Академик Бобылев взглянул на господина Куропаткина, взгляды их встретились, и старые ученые неожиданно весело и счастливо рассмеялись…
Лучи солнца, отраженные от стекол, закрепленных сикось-накось в окнах шлакоблочных панелей стоящей напротив пятиэтажной хрущебы, проникали в это странное полуподвальное помещение сквозь пыльные, давно не стиранные занавески в каком-то небывалом серо-пепельном преломлении спектра. И в этом потустороннем освещении двое смеющихся пожилых людей так разозлили Живчика, что он готов был, не дожидаясь Слюнтяя, тут же голыми руками свернуть их куриные шеи. Он даже привстал было, но почему-то замешкался, и в это мгновение в полутемном сознании блатаря что-то прояснилось. Живчик повнимательнее посмотрел на старых ученых и обомлел. Более того, этот действительно отчаянный, решительный и сметливый парень, неукротимостью своего духа создавший из сборища тупых уголовников коммерчески эффективную, мощную организацию, хозяин московских оптовых рынков и кокаиновых плантаций в боливийской провинции Чапаре, владелец дворцов и лимузинов, не боящийся ни Интерпола, ни черта, ни районного Управления по борьбе с беспределом, вдруг в это мгновение до смерти испугался хихикающих пожилых людей. Таких, как Живчик, воров в законе страх не берет, поэтому-то в нашем беспредельном Отечестве на одного законника и приходится по 22 (двадцать два) действующих генерала милиции. Но Живчик вдруг испугался, и у него мурашки пошли по коже.
Подобный ужас накатил на него лишь однажды в детстве, когда он приехал на лето к бабушке в деревню под Судогду и пошел ранним утром с корзинкой за грибами.
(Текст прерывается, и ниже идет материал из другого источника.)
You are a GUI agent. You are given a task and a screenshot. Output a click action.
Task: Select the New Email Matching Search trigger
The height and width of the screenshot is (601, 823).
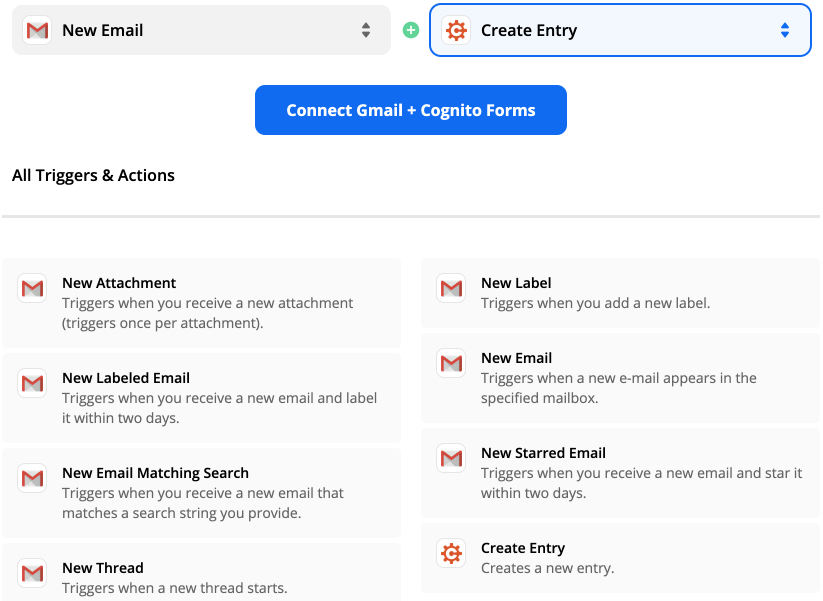(202, 493)
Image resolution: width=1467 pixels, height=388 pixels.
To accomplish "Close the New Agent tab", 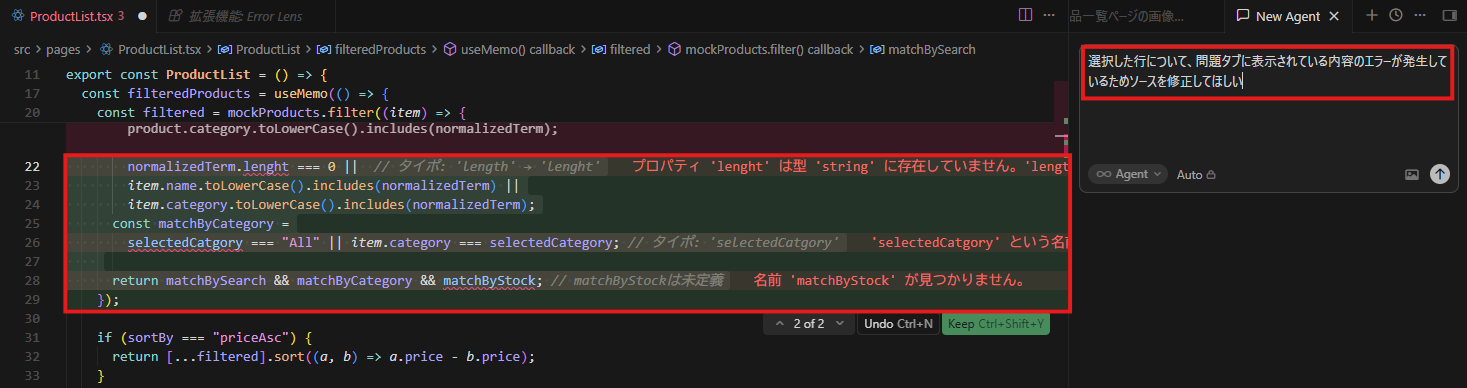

Сквозь утреннею дымку на опушке леса он вдруг увидел крошечных светящихся гномиков. Мальчик упал в траву и стал следить за странными существами, которые вошли в аппарат с неясными, расплывающимися темно-синими очертаниями. И тут аппарат взлетел, и зеленые листья лип, дубов и тополей, оторвались от веток, полетели следом за синим сгустком пространства, навстречу поднявшемуся ветру…
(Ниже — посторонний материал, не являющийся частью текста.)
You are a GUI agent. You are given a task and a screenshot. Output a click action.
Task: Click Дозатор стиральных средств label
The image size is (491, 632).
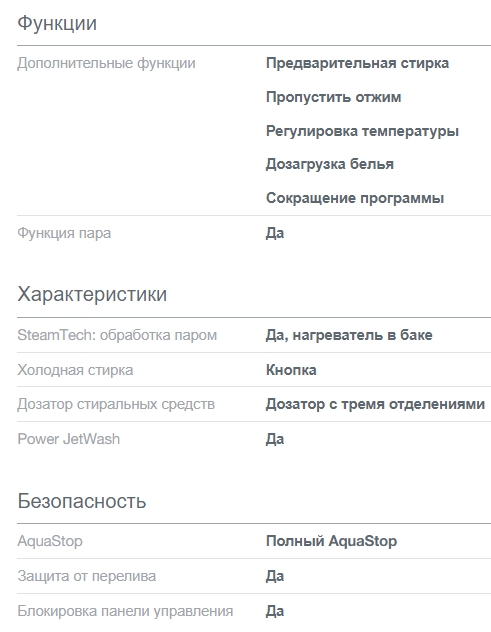(x=116, y=404)
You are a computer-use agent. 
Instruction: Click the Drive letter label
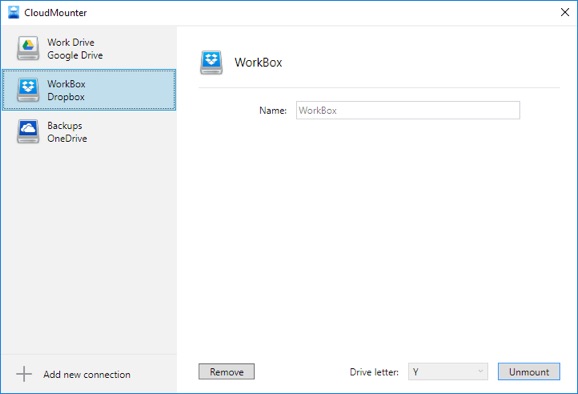click(374, 372)
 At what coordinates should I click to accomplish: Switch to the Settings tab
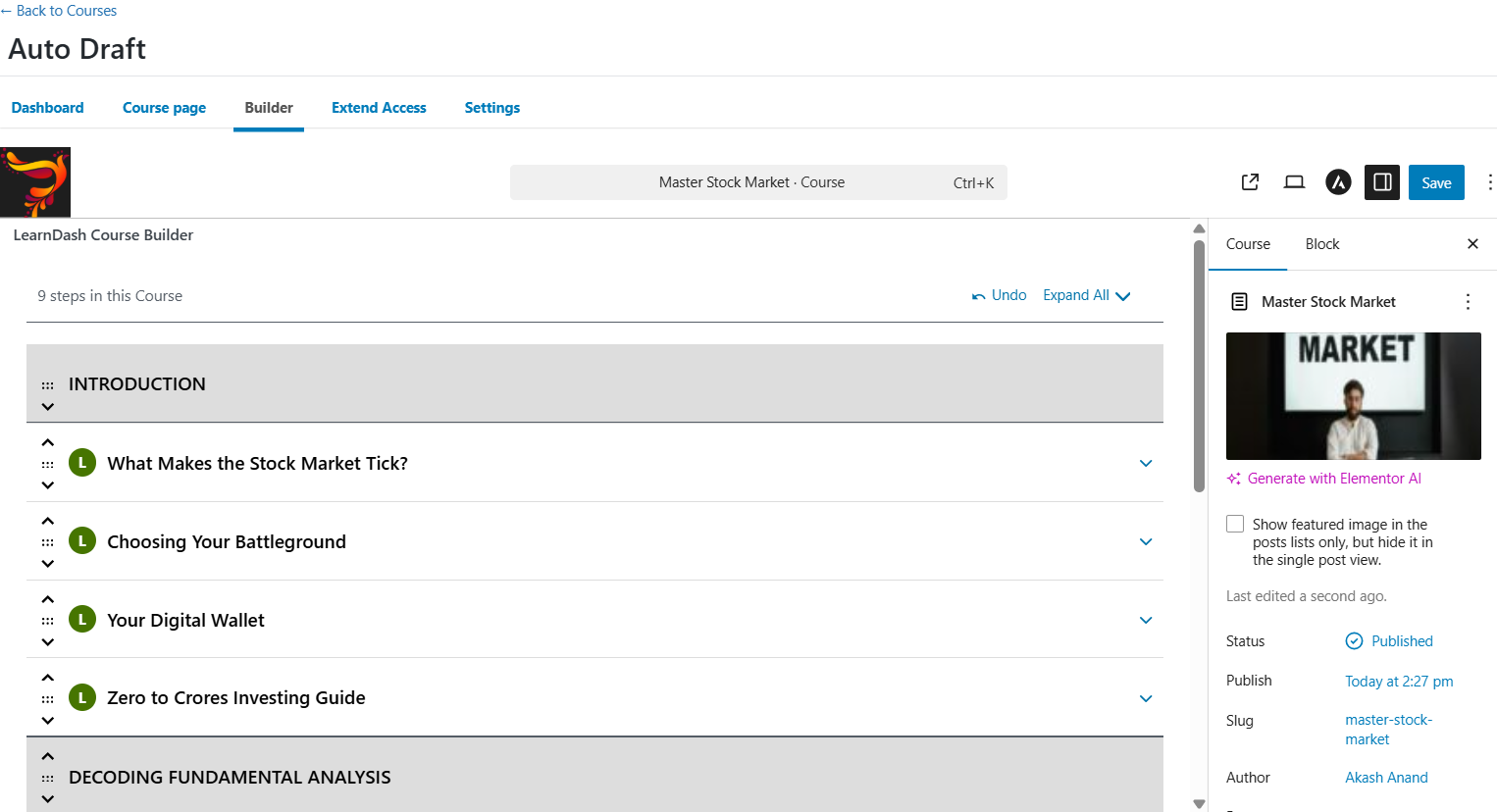click(x=491, y=107)
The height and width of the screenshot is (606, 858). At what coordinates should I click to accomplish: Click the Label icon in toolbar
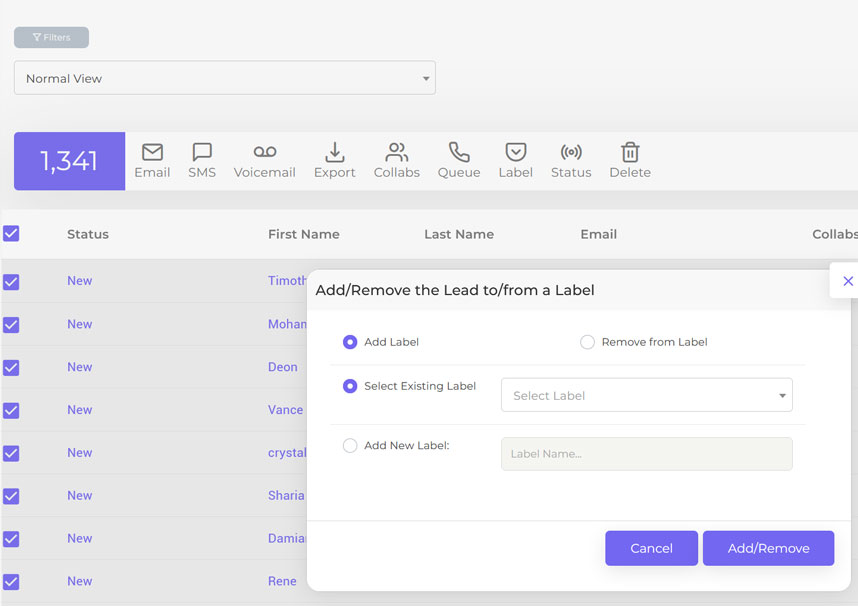tap(515, 152)
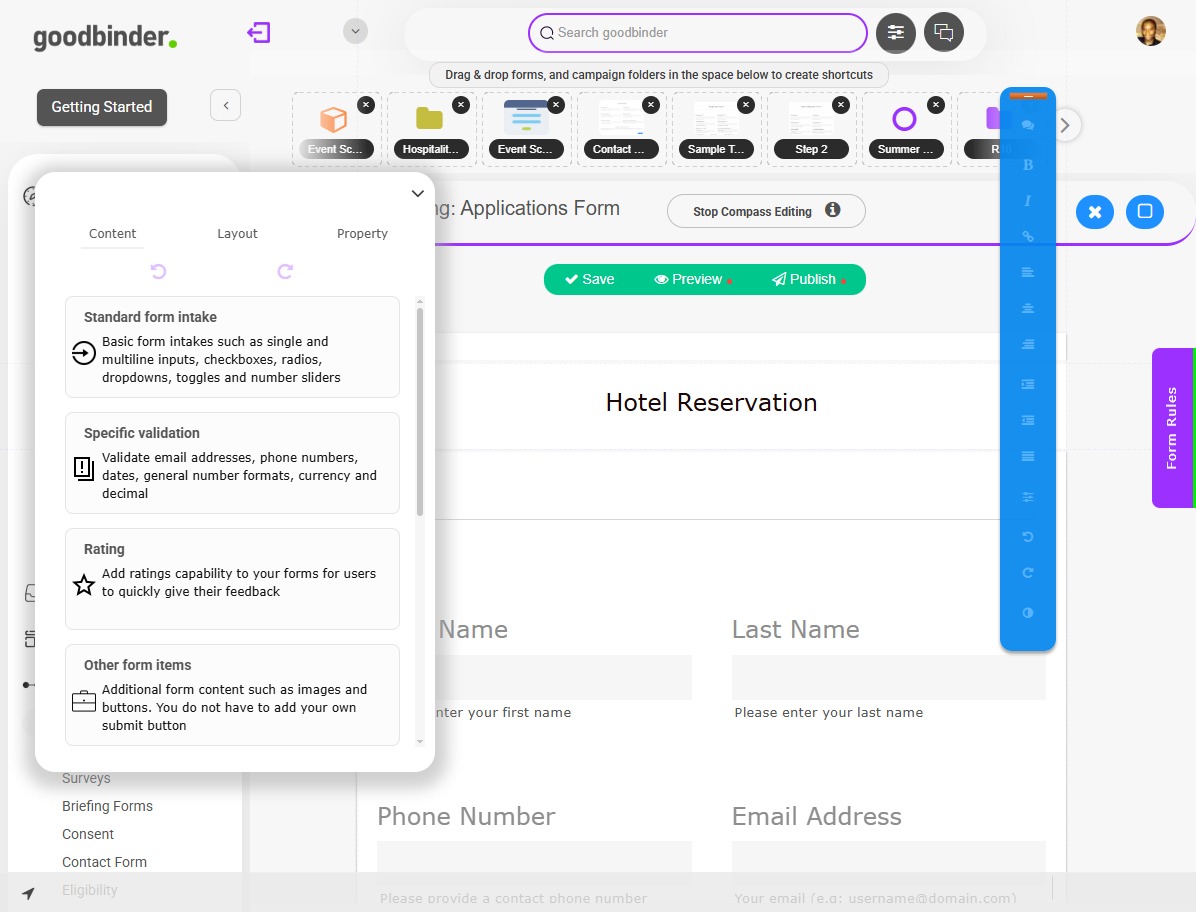The image size is (1196, 912).
Task: Click the comments icon in blue toolbar
Action: pyautogui.click(x=1028, y=126)
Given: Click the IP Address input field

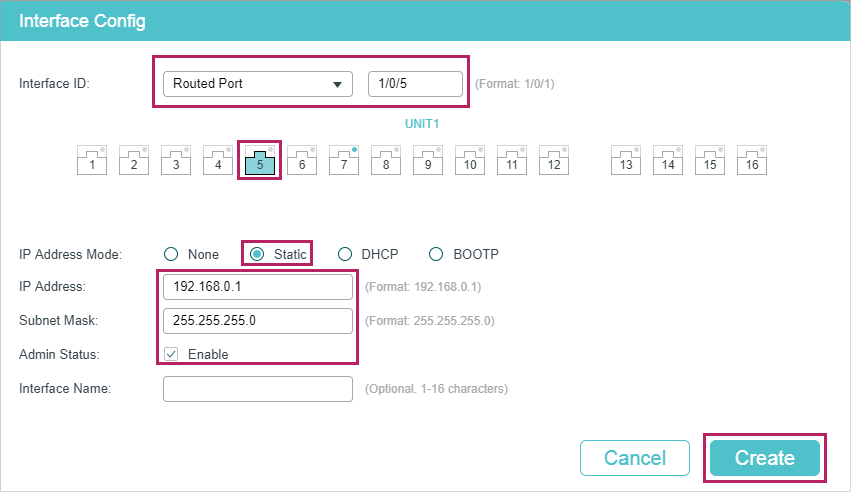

Эти два пожилых человека в точности напомнили ему тех светящихся изнутри гномиков и на миг возродили в его простой душе детские страхи. Поэтому Живчик не стал никого душить, а чтобы стряхнуть с себя неприятное ощущение беспомощности перед непонятным, возможно грубее спросил:
— Чего вы, блин, лыбитесь?
— Извините, извините нас! Это мы друг над другом смеемся! — деликатно извинился господин Куропаткин.
Живчик, храбрясь, взглянул на директора Чудаковской АЭС, похожего на фарфорового китайского божка — мимические мышцы на лице господина Куропаткина были атрофированы неоднократными смертельными облучениями, а редкие волосы клочками росли на черепе и небритом подбородке. В полуподвале было и прохладно, и сыро, но лицо старого атомщика покрывали бисеринки пота.
Живчик понял, что несмотря на совершенно ясный и осмысленный взгляд, господин Куропаткин смертельно пьян. Проведя долгую жизнь в зонах с повышенной радиацией, господин Куропаткин прошел через пять полных переливаний крови, одно удаление желудка и только благодаря беспробудному пьянству по-прежнему функционировал и продолжал пить горькую. Водка — единственное лекарство от радиации, только она, мамочка, выводит из организма яды и предотвращает окончательное расщепление живых тканей. Спасаясь от своей жизни, господин Куропаткин пил ежечасно и напивался предварительно, еще до очередного облучения, — поскольку после облучения даже водка не помогает. С утра господин Куропакин уже выпил одну бутылку (Живчик приложился уже ко второй).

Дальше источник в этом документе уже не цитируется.